Linköping University, Department of Medical and Health Sciences, Division of Drug Research. Linköping University, Faculty of Health Sciences. Östergötlands Läns Landsting, Heart and Medicine Center, Department of Nephrology.
2014 (English)In: Journal of Autoimmunity, ISSN 0896-8411, E-ISSN 1095-9157, Vol. 48-49, 108-112 p.Article in journal (Refereed) Published
Abstract [en]

Goodpastures disease or anti-glomerular basement membrane disease (anti-GBM-disease) is included among immune complex small vessel vasculitides. The definition of anti-GBM disease is a vasculitis affecting glomerular capillaries, pulmonary capillaries, or both, with GBM deposition of anti-GBM auto-antibodies. The disease is a prototype of autoimmune disease, where the patients develop auto-antibodies that bind to the basement membranes and activate the classical pathway of the complement system, which start a neutrophil dependent inflammation. The diagnosis of anti-GBM disease relies on the detection of anti-GBM antibodies in conjunction with glomerulonephritis and/or alveolitis. Overt clinical symptoms are most prominent in the glomeruli where the inflammation usually results in a severe rapidly progressive glomerulonephritis. Despite modern treatment less than one third of the patients survive with a preserved kidney function after 6 months follow-up.

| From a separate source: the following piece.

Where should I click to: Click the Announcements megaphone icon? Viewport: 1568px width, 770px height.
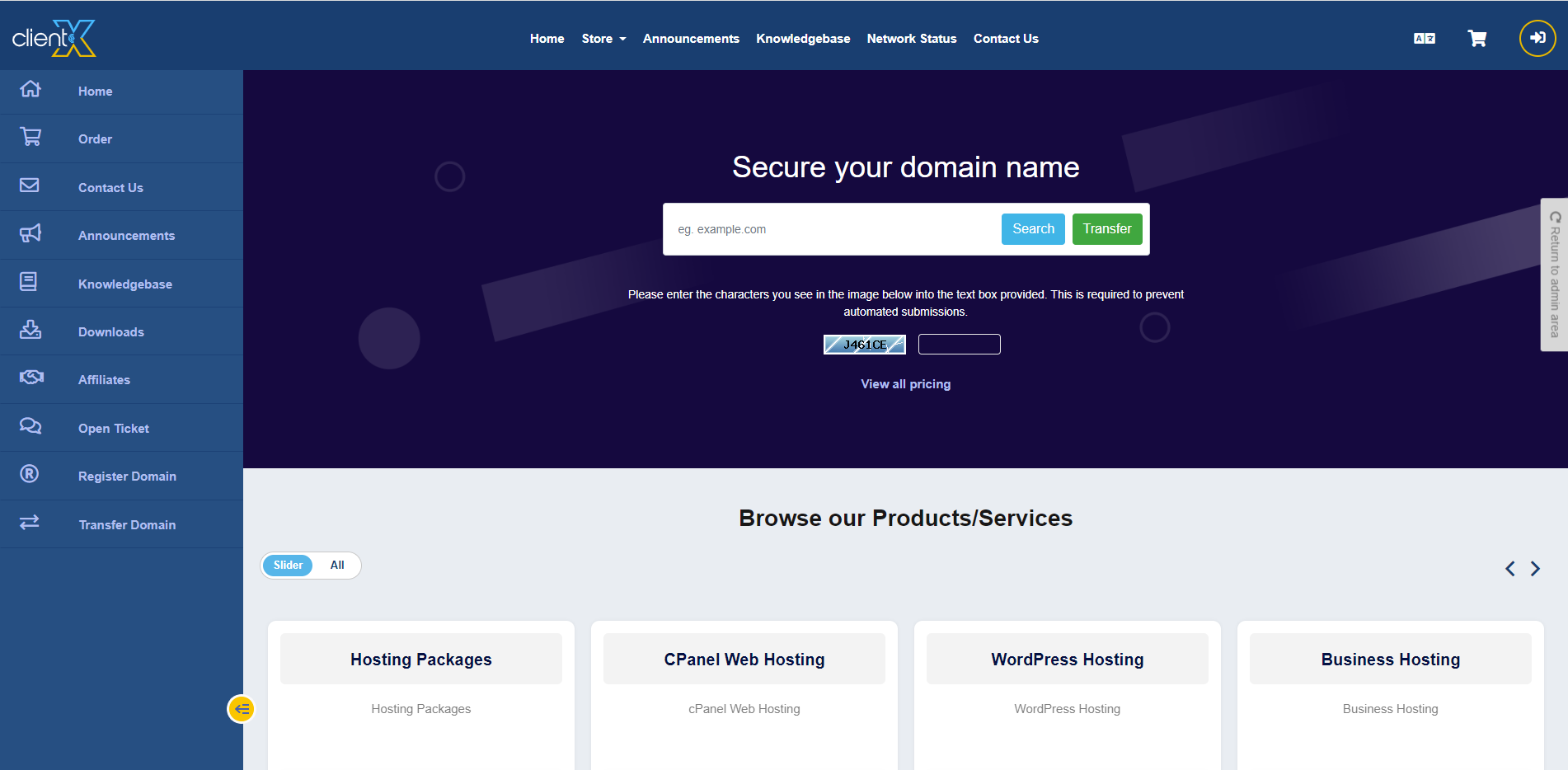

Frequencies vary from 0.5 to 1 cases per million inhabitants per year and there is a strong genetic linkage to HLA-DRB1*1501 and DRB1*1502. Essentially, anti-GBM disease is now a preferred term for what was earlier called Goodpastures syndrome or Goodpastures disease; anti-GBM disease is now classified as small vessel vasculitis caused by in situ immune complex formation; the diagnosis relies on the detection of anti-GBM in tissues or circulation in conjunction with alveolar or glomerular disease; therapy is effective only when detected at an early stage, making a high degree of awareness necessary to find these rare cases; 20-35% have anti-GBM and MPO-ANCA simultaneously, which necessitates testing for anti-GBM whenever acute test for ANCA is ordered in patients with renal disease.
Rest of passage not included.